* **Exercise**
Please return every line of the records that contains the string "text", copied without changes.

*** Extracted records ***

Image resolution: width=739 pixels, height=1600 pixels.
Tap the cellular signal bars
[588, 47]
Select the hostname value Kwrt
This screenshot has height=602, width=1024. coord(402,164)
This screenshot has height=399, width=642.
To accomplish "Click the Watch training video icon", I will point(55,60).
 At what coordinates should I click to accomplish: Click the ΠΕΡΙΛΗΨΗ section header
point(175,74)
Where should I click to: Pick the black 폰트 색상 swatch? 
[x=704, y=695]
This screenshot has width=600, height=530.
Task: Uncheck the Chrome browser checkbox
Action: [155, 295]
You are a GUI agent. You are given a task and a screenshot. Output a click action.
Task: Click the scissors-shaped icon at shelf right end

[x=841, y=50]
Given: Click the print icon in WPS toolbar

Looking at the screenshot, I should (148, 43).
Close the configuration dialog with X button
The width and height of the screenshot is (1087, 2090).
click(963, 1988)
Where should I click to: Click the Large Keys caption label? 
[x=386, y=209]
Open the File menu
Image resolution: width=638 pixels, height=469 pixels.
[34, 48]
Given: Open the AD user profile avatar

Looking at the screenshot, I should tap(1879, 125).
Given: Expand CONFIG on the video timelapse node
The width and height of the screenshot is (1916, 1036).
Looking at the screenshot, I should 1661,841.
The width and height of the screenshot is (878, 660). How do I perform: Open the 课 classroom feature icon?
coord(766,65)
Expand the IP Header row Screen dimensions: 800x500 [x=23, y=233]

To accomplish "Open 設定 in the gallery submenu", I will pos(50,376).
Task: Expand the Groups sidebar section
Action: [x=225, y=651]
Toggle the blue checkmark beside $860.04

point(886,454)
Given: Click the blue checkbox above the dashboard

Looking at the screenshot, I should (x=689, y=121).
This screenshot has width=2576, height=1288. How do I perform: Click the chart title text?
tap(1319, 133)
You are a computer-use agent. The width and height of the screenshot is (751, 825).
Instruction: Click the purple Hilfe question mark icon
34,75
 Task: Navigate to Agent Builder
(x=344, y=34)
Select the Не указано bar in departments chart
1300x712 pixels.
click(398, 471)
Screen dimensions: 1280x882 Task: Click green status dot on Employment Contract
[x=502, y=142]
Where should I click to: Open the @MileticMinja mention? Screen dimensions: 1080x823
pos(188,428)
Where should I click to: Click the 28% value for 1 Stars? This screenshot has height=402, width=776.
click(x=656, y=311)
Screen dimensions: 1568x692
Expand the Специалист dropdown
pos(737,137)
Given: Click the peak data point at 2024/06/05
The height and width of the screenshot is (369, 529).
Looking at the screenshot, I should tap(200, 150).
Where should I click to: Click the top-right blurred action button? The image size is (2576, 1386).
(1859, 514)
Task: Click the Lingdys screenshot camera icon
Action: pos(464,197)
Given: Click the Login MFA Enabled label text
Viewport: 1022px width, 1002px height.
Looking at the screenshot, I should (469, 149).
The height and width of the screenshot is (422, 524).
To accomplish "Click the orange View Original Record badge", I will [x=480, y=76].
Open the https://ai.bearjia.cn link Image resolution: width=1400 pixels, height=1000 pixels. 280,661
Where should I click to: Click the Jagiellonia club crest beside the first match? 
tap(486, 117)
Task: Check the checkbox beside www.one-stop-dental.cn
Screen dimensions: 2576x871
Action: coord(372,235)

***

* **The completed task**
This screenshot has width=2576, height=1288. How do I perform: Click the chart title text?
Given: Click the Login MFA Enabled label text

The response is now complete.